PROBLEM TO SOLVE:
The needed output is the run of lines below from the one containing "Where should I" through the one containing "Task: Toggle the", copied exactly and free of pictures.

RECORDS FOR THIS TASK:
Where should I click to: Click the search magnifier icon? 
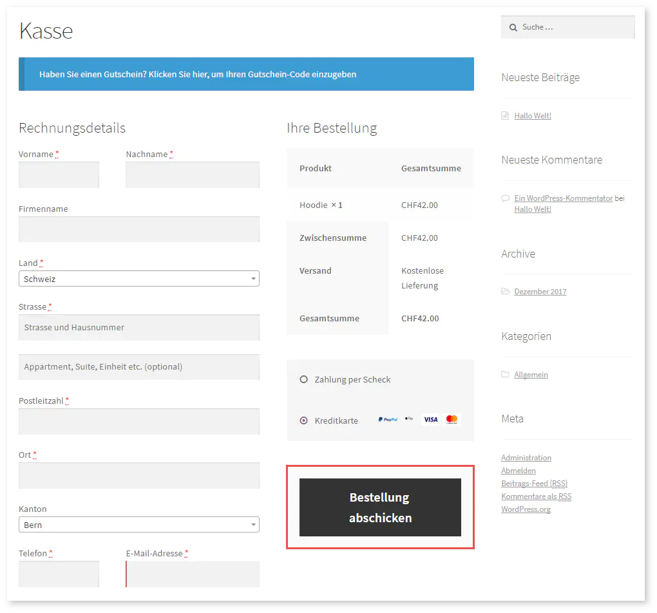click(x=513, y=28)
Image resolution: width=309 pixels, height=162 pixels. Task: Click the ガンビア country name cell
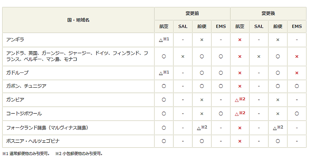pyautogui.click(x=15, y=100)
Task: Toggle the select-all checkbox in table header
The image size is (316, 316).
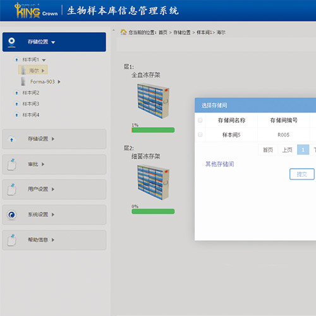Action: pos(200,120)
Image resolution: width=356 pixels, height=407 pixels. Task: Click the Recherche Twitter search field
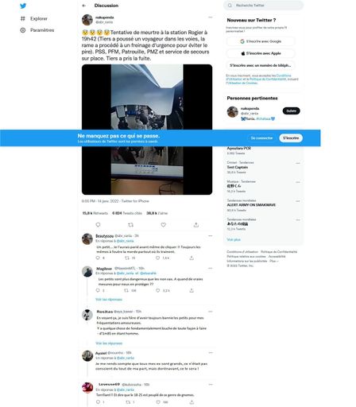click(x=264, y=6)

...

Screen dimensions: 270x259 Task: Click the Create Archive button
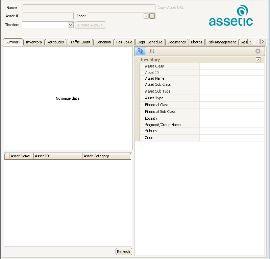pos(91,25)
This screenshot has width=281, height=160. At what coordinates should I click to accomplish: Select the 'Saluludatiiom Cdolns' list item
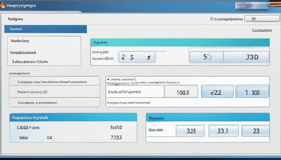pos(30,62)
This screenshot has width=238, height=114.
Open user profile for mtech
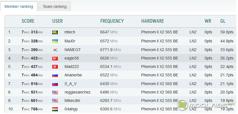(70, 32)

ANSWER TO THIS PROBLEM:
Where should I click to: Click the search magnifier icon? 
click(x=513, y=28)
Image resolution: width=309 pixels, height=162 pixels. Task: Click the ガンビア country name cell
pyautogui.click(x=15, y=100)
Task: Toggle the select-all checkbox in table header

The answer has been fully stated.